Stakeholders are individuals or groups that have some claim on the company. They can be divided into internal claimants and external claimants. Internal claimants are stockholders and employees including executive officers and board member while external claimants are all other individuals and groups affected by the company’s actions. Typically, they comprise of customers, suppliers, governments, unions, competitors, local communities and the general public.
Stakeholders can influence the organisations because all stakeholders can justifiably expect that the company will attempt to satisfy their particular demands. Besides, stakeholders provide the enterprise with capital and in exchange expect an appropriate return on their investment. Employees provide labor and skills and in exchange expect commensurate income and job satisfaction. Customers want value for money and suppliers seek dependable buyers. Governments insist on adherence to legislative regulations. Unions demand benefits for their members in proportion to their contribution to the company while rivals seek fair competition. Local communities want companies that are responsible citizens and general public seeks some assurance that the quality of life will be improved as a result of the company’s existence. So, with this all demand, we can say that stakeholder have a great influence on organisations.
Stakeholders do always have the same amount of influence over an organisation and the organisation has to take into account when formulating its strategies. It is because stakeholders have a great influence in the organisation. They can simply just withdraw their support from the organisation. Stockholders may sells their shares, employees leave their job and customers but elsewhere. Besides that, suppliers are likely to seek more dependable buyers, whereas governments can prosecute the company.

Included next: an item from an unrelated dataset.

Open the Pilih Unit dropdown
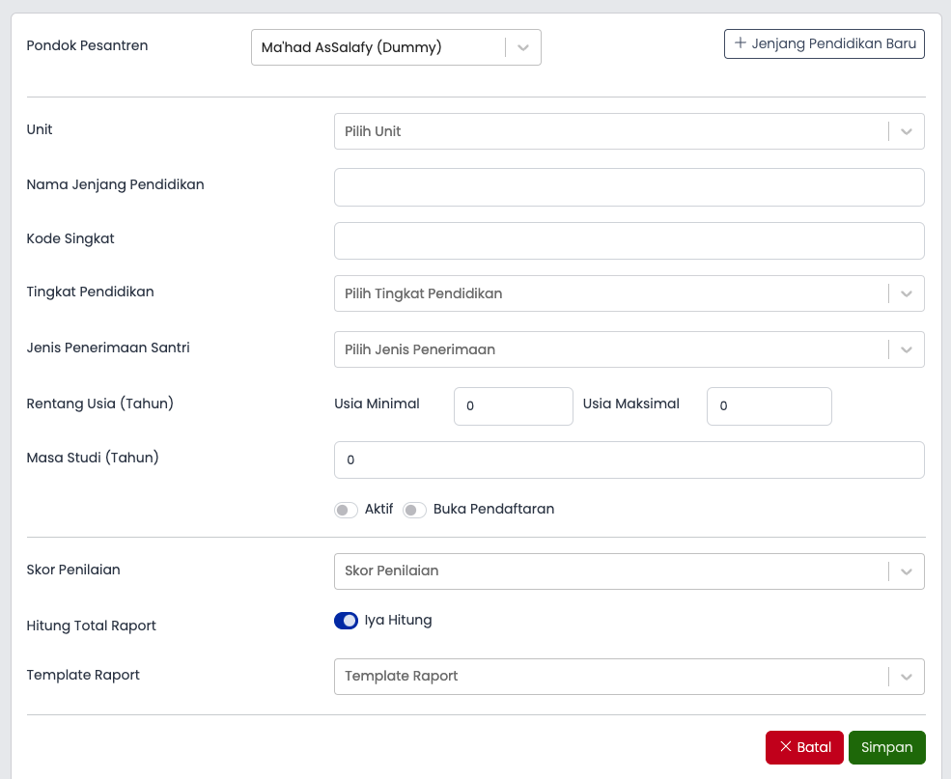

Meanwhile, unions may engage in disruptive labor disputes and rivals may respond to unfair competition by anticompetitive moves of their own or by filing antitrust suits while communities may oppose the company’s attempt to locate its facilities in their area, and the general public ma form pressure group demanding action against companies that impair the quality of life. Any of these reactions can have a disastrous impact on the organisations. So, that is why I think that stockholders do always have the same amount of influence over an organisation.